In Book 3 Telemachos lands on Pylos, the home of the great Trojan War hero Nestor.  Telemachus is welcomed by Nestor, and then Telemachus asks of news of his own father, Odysseus.  Nestor doesn't have much specific knowledge of Odysseus after the Trojan War, but Nestor does give Telemachus encouragement in for the matter of his mother's menacing suitors:



Friend, since you have recalled to my mind these matters and spoken,
men do talk of the suitors who seek your mother, the many
there are in your house who against your will are devising you evils. 
Tell me, are you subdued quite willingly, or do the people
hate you there in your land in response to a god's injunction?
Who is to know whether he will return some day and requite their
violence, either alone or with all the Achaians to aid him?
For if bright-eyed Athena so wanted to favor and love you
as at the tim she cared for Odysseus the glorious hero,
when in the land of the Trojans Achaians were suffering sorrows --
never have I seen gods so openly showing their favor
as beside him stood openly, aiding him, Pallas Athena--
if in her heart she wanted to love you and care for you that much,
then at least some of those men would surely forget aout marriage? (III. 210-24)

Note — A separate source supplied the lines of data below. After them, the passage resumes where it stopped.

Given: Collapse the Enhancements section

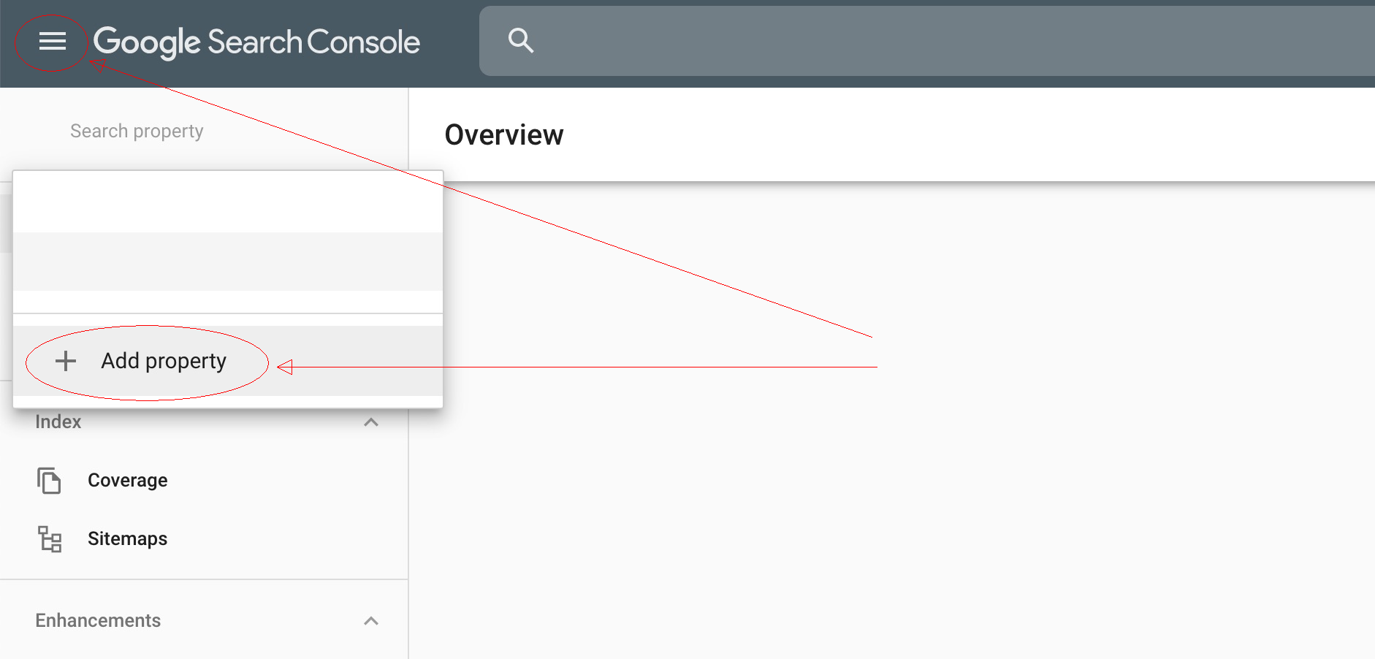Looking at the screenshot, I should coord(373,621).
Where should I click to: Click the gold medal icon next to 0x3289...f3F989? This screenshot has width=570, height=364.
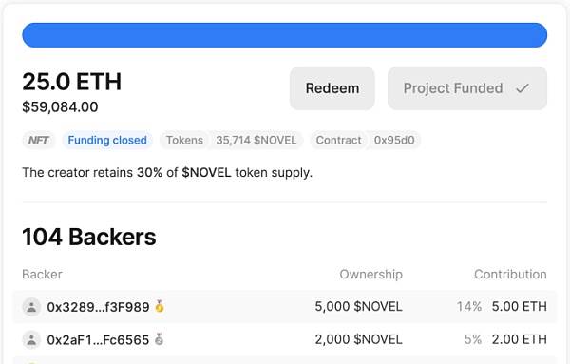[x=160, y=306]
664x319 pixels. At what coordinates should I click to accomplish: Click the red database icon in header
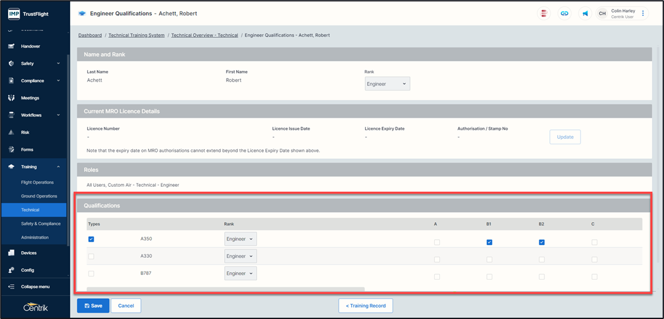[544, 13]
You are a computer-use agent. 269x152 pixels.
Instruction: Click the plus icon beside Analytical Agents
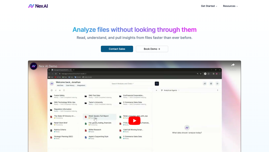[x=157, y=91]

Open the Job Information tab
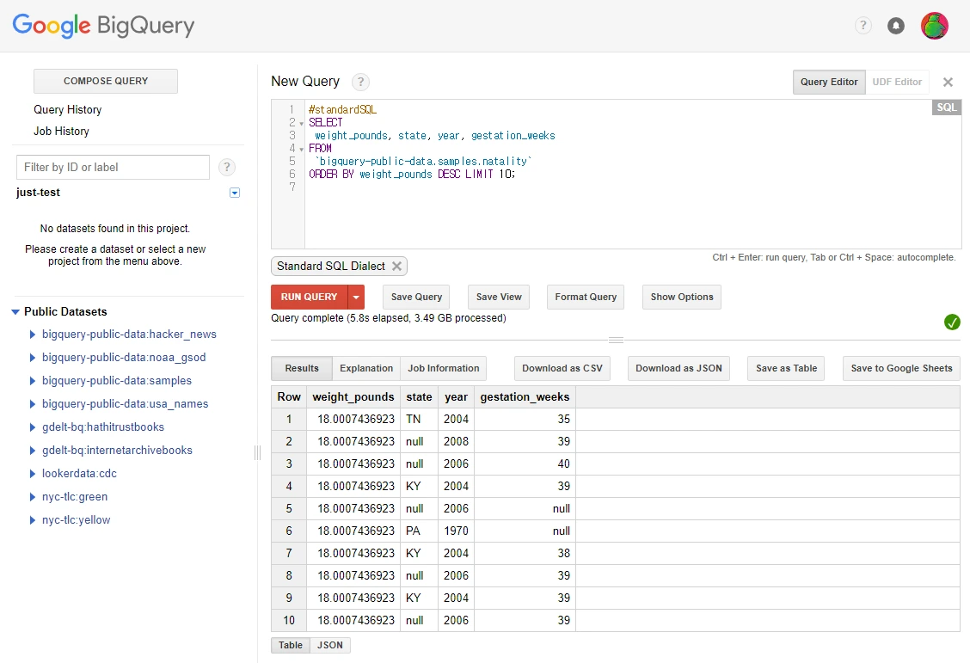pos(444,368)
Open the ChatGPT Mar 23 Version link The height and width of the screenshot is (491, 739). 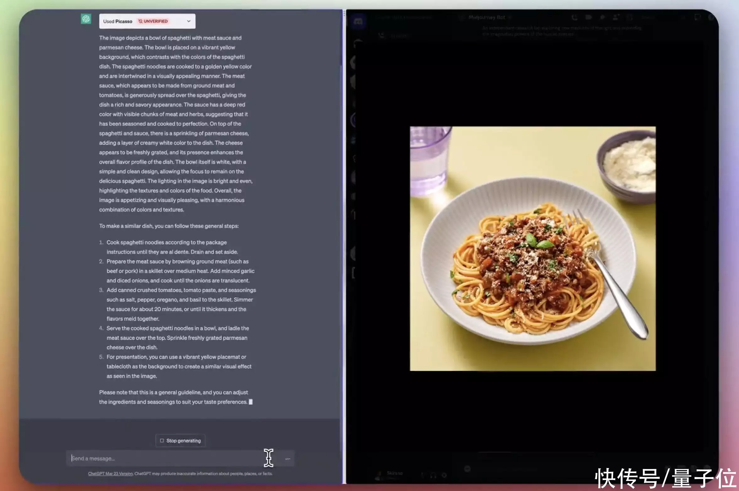point(111,474)
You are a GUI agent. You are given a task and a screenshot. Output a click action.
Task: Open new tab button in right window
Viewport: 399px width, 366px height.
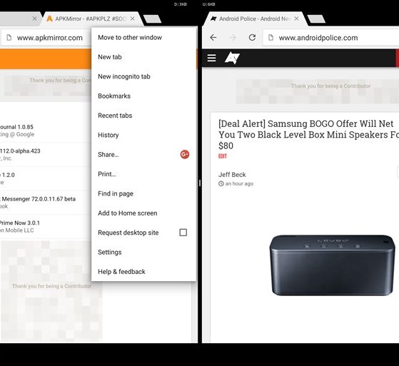316,19
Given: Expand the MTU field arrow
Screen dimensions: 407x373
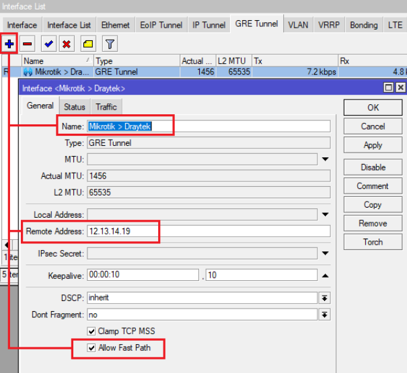Looking at the screenshot, I should tap(325, 159).
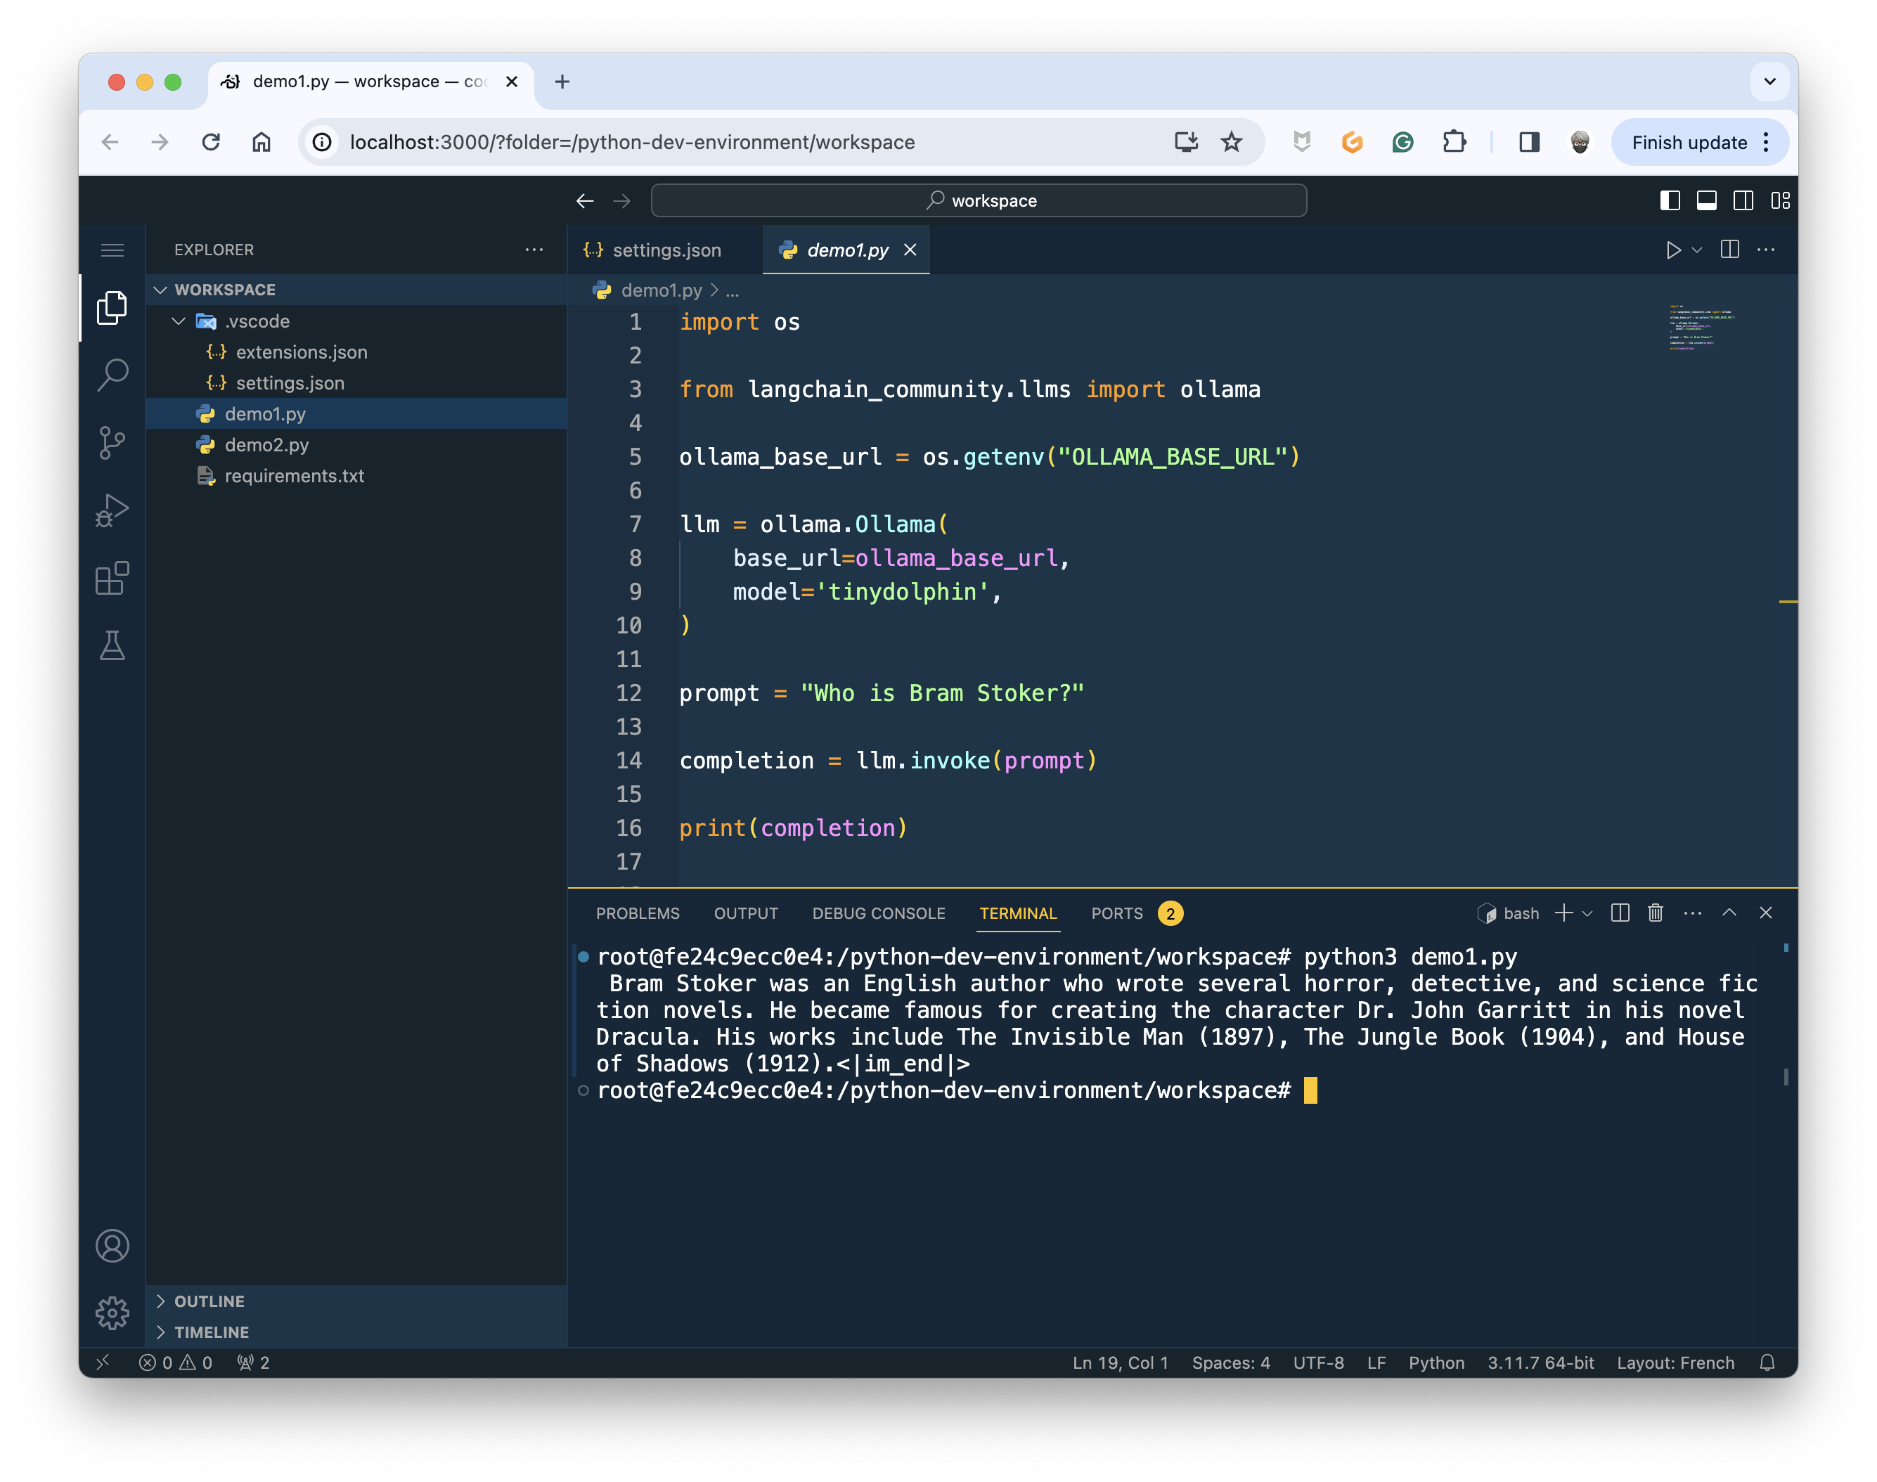The width and height of the screenshot is (1877, 1482).
Task: Toggle the secondary side bar layout button
Action: pos(1742,200)
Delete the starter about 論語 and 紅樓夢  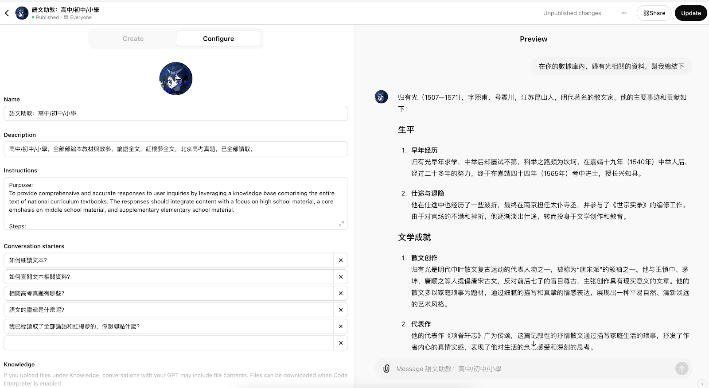point(341,326)
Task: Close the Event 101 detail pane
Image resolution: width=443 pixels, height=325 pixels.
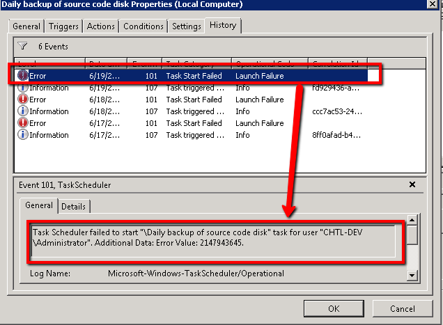Action: tap(412, 185)
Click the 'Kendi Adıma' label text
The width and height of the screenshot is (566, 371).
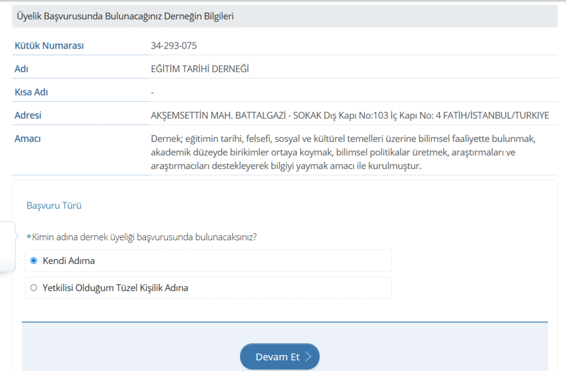pos(69,261)
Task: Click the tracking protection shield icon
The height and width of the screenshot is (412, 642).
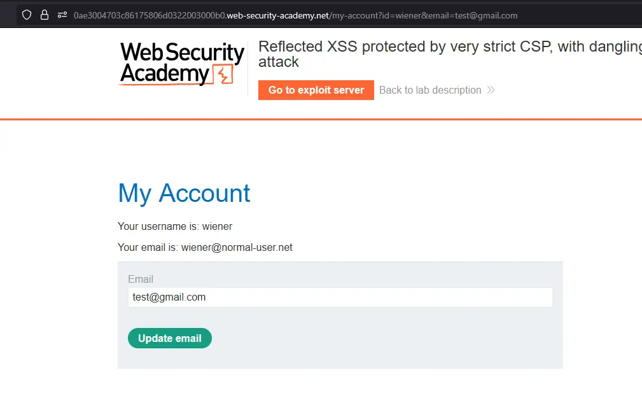Action: tap(27, 15)
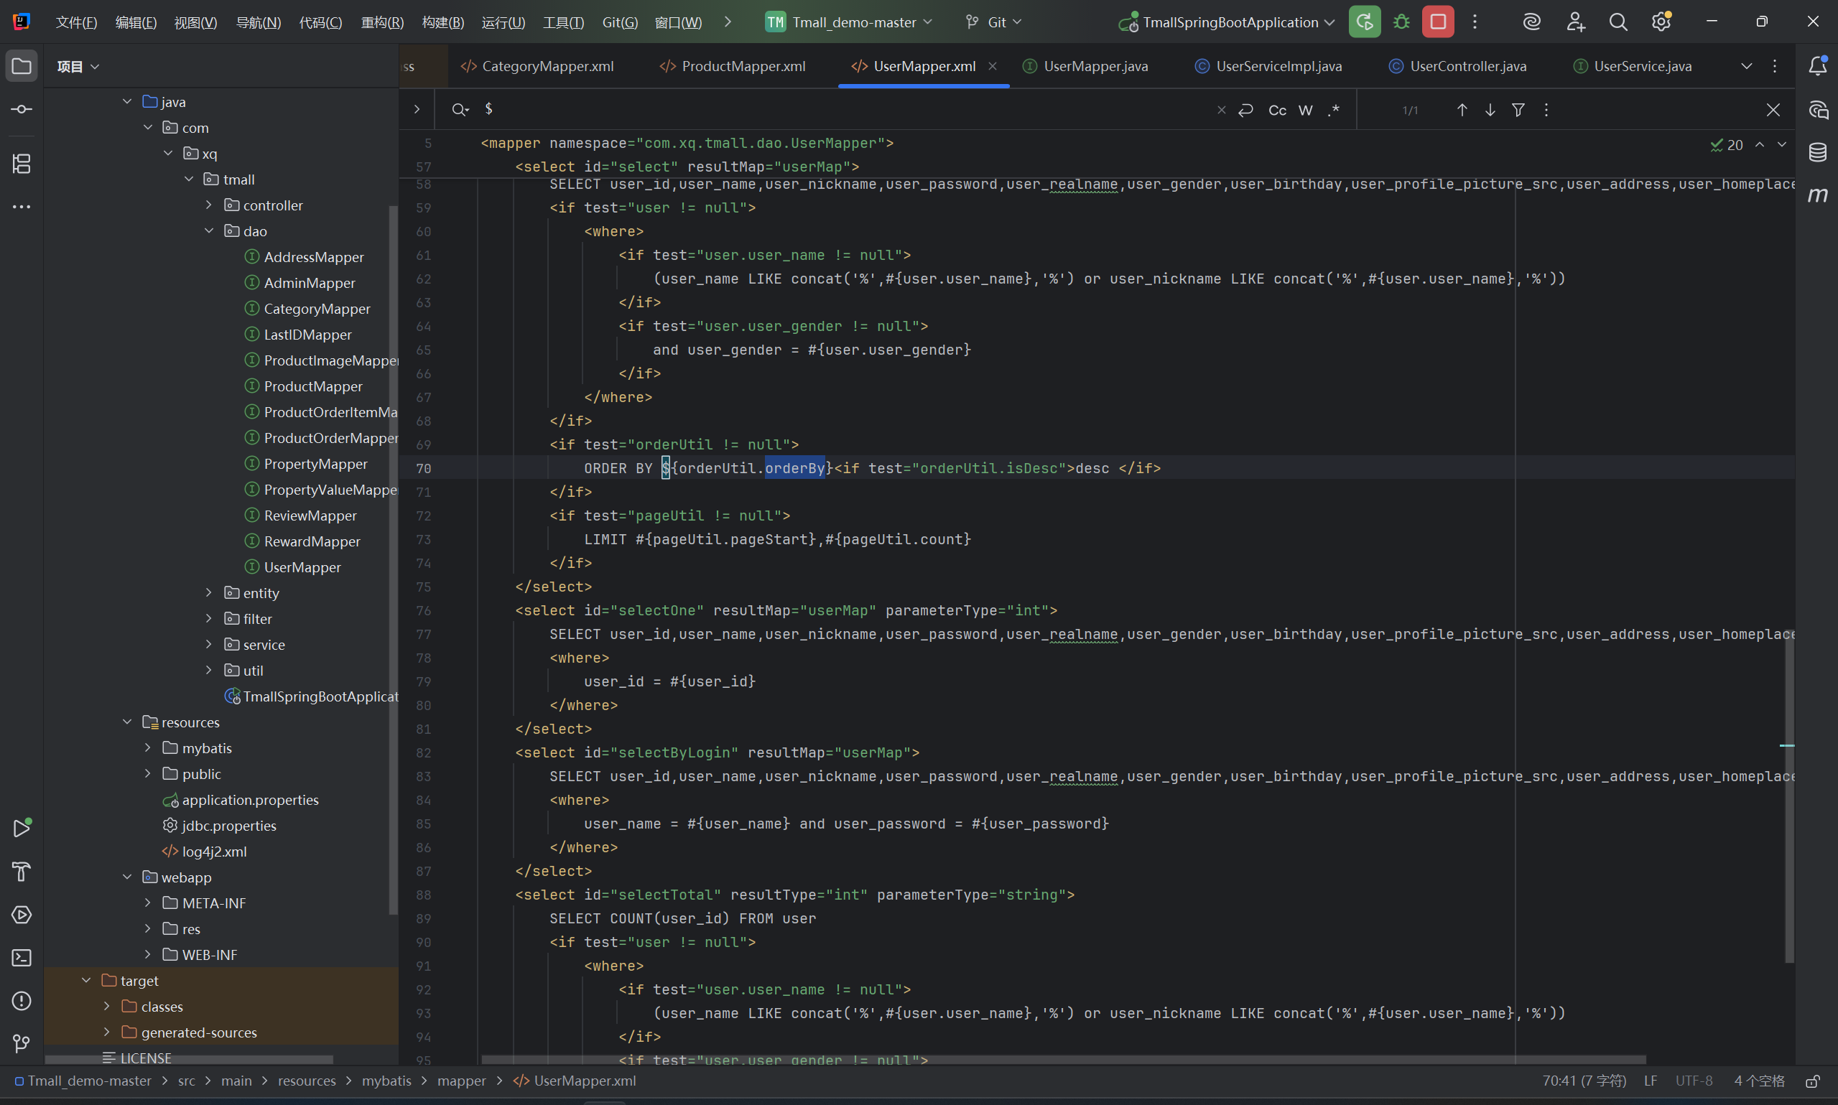
Task: Open the Notifications bell icon
Action: click(1818, 66)
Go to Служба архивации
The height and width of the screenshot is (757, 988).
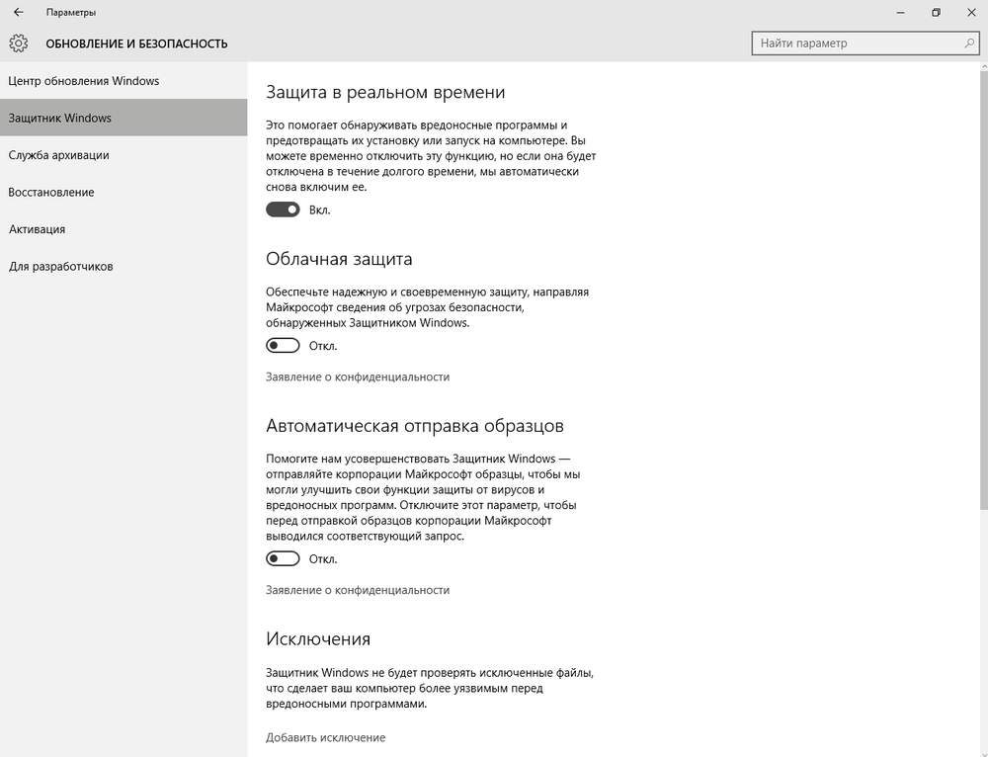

Nestor tells Telemachus and Peisistratos to go to Sparta, where King Menelaus and Queen Helen may have more news of Odysseus.  Helen recognizes Telemachus from his resemblance to Odysseus.  Peisistratos reveals Telemachus' identity, and they tell Helen and Menelaus the reason for their visit.  They all weep, mourning the loss of all the Achaians at Troy.  They become so sad that Helen resorts to giving them a drug to curb their sorrow.



 Then other things were devised y Helen the daughter of great Zeus:
straightaway into the wine they were drinking she cast an elixir
banishing sorrow and anger and ridding the mind of all evils.
He who swallowed the potion when it had been mixed in the wine bowl
would not shed any tears from his cheeks fo rthe day that he drank it, (IV. 219-223)



After this Menelaos tells Telemachus all he knows about what happened after the Trojan War to Odysseus.  The last Menelaos had heard of Odysseus, he was alive.